**ABOUT THIS EXERCISE:** The word "computer" may appear in some lines of the data; copy every such line.

**PROVIDED RECORDS:**
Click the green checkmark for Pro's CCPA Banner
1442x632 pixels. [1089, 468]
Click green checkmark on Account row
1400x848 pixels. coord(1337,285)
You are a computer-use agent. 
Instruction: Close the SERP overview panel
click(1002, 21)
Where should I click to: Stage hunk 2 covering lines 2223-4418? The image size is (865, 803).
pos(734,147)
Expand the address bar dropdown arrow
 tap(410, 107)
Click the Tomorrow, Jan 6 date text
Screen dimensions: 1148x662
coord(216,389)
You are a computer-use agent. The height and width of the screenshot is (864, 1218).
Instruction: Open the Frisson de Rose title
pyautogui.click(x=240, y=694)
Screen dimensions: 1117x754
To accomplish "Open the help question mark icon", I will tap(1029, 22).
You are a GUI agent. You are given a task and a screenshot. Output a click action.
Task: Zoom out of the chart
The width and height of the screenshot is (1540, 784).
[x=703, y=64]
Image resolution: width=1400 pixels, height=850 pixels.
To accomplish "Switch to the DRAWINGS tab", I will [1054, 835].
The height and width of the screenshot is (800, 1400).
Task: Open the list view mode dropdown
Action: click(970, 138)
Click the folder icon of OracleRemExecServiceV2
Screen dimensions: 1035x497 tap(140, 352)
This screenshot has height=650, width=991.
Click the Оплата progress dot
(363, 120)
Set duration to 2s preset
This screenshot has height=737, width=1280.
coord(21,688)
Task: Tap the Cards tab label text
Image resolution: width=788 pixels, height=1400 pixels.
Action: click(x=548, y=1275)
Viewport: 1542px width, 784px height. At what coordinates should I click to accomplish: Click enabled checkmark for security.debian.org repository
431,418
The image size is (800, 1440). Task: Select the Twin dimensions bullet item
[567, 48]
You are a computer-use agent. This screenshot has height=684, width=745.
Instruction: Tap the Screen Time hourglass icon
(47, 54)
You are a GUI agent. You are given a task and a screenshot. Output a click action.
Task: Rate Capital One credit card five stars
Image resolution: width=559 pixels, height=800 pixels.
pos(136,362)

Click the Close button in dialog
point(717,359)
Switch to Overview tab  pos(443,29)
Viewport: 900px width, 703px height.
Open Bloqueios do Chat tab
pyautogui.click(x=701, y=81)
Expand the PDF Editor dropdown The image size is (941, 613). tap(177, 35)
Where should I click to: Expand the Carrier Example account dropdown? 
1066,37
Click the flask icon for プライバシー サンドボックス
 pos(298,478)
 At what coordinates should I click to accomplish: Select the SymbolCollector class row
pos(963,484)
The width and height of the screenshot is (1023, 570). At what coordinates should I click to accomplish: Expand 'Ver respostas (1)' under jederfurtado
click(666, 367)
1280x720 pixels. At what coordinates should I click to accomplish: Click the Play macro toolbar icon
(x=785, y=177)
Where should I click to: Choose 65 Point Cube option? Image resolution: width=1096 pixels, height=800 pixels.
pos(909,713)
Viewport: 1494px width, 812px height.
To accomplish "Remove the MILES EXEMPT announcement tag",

**RESPONSE:**
You are a computer-use agent. 
You are a computer-use agent. The height and width of the screenshot is (864, 1218).
You are a computer-use agent. This screenshot has height=684, width=745.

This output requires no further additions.